We all have important documents. From the title to your car or house, to birth certificates, Social Security cards, and tax returns. We have to protect those important records and documents. You want to make sure that you can access these records when you need them, but you also need to make sure they are safe from the ravages of natural disasters.
If your home sustains damage because of flood, fire, tornado, earthquake, or act of God, you want to make sure that your important records aren’t destroyed in the process. One way to do this is to purchase a properly rated safe. There are safes designed to withstand fire and flood. Your original documents can be well protected. But what happens if you can’t access them when you need them? The answer is to keep an electronic copy in a safe place.
Keep Your Records Electronically
One way you can improve your ability to keep your records safe and accessible is to keep them electronically. Many investment brokers, banks, and even insurance companies provide electronic copies of important documents and statements. In this case, it’s often possible to access at least 12 months (or more) worth of information online.
You can also create your own electronic files. Just scan your original documents to create an electronic copy. You can keep these on a flash drive separate from the originals. You can keep it in a safe deposit box at the bank or a safe at your home (unless that’s where your paper copies are). It’s also possible to back up your files using secure cloud storage services.

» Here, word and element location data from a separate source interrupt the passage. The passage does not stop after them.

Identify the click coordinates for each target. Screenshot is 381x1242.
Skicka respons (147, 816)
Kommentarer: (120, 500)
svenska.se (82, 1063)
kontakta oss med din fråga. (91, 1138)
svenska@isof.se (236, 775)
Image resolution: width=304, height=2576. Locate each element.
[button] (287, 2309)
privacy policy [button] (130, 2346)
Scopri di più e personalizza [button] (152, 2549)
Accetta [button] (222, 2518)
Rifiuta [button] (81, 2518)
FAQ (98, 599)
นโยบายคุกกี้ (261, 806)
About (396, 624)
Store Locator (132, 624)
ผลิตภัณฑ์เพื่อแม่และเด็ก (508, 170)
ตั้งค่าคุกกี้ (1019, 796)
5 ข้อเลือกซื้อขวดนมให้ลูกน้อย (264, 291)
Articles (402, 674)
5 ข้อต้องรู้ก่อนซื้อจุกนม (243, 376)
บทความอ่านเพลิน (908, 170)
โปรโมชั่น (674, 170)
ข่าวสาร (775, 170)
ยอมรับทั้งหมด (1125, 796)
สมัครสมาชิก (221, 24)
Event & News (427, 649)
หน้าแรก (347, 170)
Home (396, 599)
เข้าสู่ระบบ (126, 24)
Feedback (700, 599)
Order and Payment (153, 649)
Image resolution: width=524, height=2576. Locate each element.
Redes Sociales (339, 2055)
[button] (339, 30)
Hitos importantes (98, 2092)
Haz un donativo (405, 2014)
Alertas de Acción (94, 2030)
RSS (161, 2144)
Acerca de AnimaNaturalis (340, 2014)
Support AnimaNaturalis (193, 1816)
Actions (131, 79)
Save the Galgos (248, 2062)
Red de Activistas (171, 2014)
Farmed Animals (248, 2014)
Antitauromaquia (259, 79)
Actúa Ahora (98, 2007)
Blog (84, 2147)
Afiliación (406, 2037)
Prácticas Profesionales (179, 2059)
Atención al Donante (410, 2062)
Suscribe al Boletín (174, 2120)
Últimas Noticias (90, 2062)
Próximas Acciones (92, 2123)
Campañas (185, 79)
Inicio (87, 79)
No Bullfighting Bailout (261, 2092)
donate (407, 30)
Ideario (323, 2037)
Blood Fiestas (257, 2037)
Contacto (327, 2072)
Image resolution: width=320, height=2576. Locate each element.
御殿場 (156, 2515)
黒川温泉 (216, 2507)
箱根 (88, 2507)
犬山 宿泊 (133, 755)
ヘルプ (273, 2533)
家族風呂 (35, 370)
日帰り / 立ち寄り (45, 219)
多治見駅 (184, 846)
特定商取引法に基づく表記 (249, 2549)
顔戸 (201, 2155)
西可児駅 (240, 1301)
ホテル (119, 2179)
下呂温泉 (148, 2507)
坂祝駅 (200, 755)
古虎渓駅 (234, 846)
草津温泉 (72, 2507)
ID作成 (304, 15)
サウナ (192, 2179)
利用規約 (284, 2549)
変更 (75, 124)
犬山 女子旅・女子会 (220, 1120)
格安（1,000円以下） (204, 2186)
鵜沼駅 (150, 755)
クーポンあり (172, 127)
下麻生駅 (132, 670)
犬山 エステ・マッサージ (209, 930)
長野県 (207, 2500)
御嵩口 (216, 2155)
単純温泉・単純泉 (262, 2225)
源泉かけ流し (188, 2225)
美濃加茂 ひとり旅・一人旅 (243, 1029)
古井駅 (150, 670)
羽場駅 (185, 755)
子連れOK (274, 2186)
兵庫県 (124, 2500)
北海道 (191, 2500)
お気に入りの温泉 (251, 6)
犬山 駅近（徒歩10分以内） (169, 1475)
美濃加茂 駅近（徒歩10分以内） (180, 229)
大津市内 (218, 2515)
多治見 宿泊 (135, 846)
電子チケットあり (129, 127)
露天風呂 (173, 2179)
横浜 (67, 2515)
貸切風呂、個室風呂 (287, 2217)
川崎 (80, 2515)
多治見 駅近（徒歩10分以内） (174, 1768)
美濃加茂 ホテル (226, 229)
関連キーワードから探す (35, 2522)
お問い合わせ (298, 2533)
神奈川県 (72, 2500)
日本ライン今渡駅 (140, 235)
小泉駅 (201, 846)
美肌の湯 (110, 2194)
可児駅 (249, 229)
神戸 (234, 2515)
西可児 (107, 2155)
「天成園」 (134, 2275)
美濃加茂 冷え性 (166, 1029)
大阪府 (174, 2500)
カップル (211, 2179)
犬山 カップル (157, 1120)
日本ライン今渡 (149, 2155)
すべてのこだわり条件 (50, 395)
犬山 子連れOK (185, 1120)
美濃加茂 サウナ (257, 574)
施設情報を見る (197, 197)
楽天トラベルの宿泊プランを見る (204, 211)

Even emailing them to yourself can create an easily accessible backup copy available where ever you have Internet access.
Protecting Your Electronic Files
Naturally, since these are all sensitive documents, you will be concerned with security. The downside to storing your files electronically is that you run the risk of someone seeing your files. You can reduce the likelihood that someone will see sensitive personal financial information by encrypting the files and/or protecting them with a password that would be difficult for others to guess. This will make it more difficult for others to access your information, but it still leaves it largely accessible to you, with a little extra effort.
When protecting your electronic files, it’s important to make sure that the information is regularly updated. When you make changes to beneficiary information, or if you do something new with an account, you should make sure that you have the most up to date records. Using an external hard drive or flash drive can help you overwrite old information, as can online storage. Burning to disc can be effective, but you might need a new disc each time you change your information.
Lastly, you need to know that your important documents are safe and accessible. Keep originals in a good safe, but also consider keeping electronic copies. You might eventually need the originals of your important papers, but if they are buried under the rubble of your home, the electronic record that you have stored in a secure cloud drive online might suffice until your records are available. Take the proper steps to protect your information, and you will be prepared in any emergency.